In previous work, the performance of established bioactivity prediction methods was compared to that of deep neural networks [18]. A public dataset was devised for this work, relying on ChEMBL (version 20) from which a high-quality subset was extracted and made available [19]. Though initially planned, other smaller-scale datasets could not be included due to the amount of work needed to prepare the ChEMBL dataset. In addition, the selection of high-quality data reduced the size to 2.5% of the total ChEMBL data.

The current research aims to address these issues and to produce a standardised dataset. This dataset, named Papyrus [20] (in reference to Leiden Papyrus X [21]), is created with ease-of-use and filtering in mind such that it can be used ‘out-of-the-box’. Aside from ChEMBL version 30 (ChEMBL30), data from the ExCAPE-DB [22] database were added, along with the focused Sharma et al.’s [23], Christmann-Franck et al.’s [24], Klaeger et al.’s [13] and Merget et al.’s [25] datasets.
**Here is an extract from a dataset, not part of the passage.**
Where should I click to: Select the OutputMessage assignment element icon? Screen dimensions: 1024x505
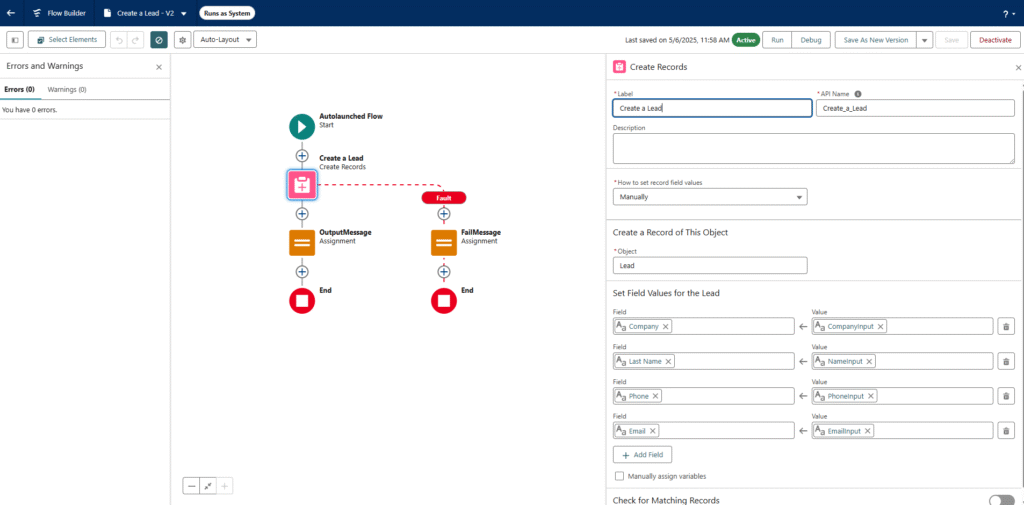click(x=302, y=243)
Additionally, a data quality annotation was devised for each compound-target pair, characterizing the quality of the machine learning models obtained if trained from them. Moreover, correspondences to the Protein Data Bank’s [26] three-dimensional structural data were identified to allow for easier bridging of ligand- and structure-based modelling. Furthermore, high-quality protein–ligand interactions were modelled for adenosine receptors (ARs), C–C chemokine receptors (CCRs), kinases, monoamine receptors (MRs) and solute carrier 6 transport family (SLC6). Baseline performances of machine learning quantitative structure–activity relationship (QSAR), proteochemometric (PCM) and single-task deep neural networks (DNN) models are reported to demonstrate the quality of the proposed dataset, both using a random and temporal data split. Finally, a filtered version called Papyrus++ was devised, considering only data of reproducible assays.

Material and methods

Construction of Papyrus

The Papyrus dataset was obtained by collecting and processing ChEMBL’s (version 30) 19,286,751 activity data points measured on 2,157,379 compounds and 14,855 targets, ExCAPE-DB’s 70,850,163 activity data points of 998,131 compounds measured on 1667 targets, Sharma et al.’s dataset [23] of 258,060 activity data points of 76,017 compounds measured on 8 targets, Christmann-Franck et al.’s dataset [24] of 344,788 activity data points of 2065 compounds measured on 448 targets, Klaeger et al.’s dataset [13] of 5916 activity data points of 243 compounds measured on 520 targets and Merget et al.’s dataset[25] of 260,757 activity data points of 47,774 compounds measured on 341 targets. The data was standardized and filtered after which 59,775,087 activity values associated with 1,270,570 unique two-dimensional compound structures and 6926 proteins were obtained.

Complete preparation steps taken to create the Papyrus dataset are available in Additional file 4 and parameters in Additional file 2: Tables S1–S13. Briefly, only data associated with Ki, KD, IC50, EC50 and their logarithm transforms were considered if expressed in molar concentrations, molecules structures were standardized using ChEMBL structure pipeline [27] as well as a combination of OpenBabel [28, 29], tautomer canonicalization and Dimorphite-DL [30]. Proteins were mapped to UniProt [31] identifiers, sequences, and ChEMBL’s tiered protein classification.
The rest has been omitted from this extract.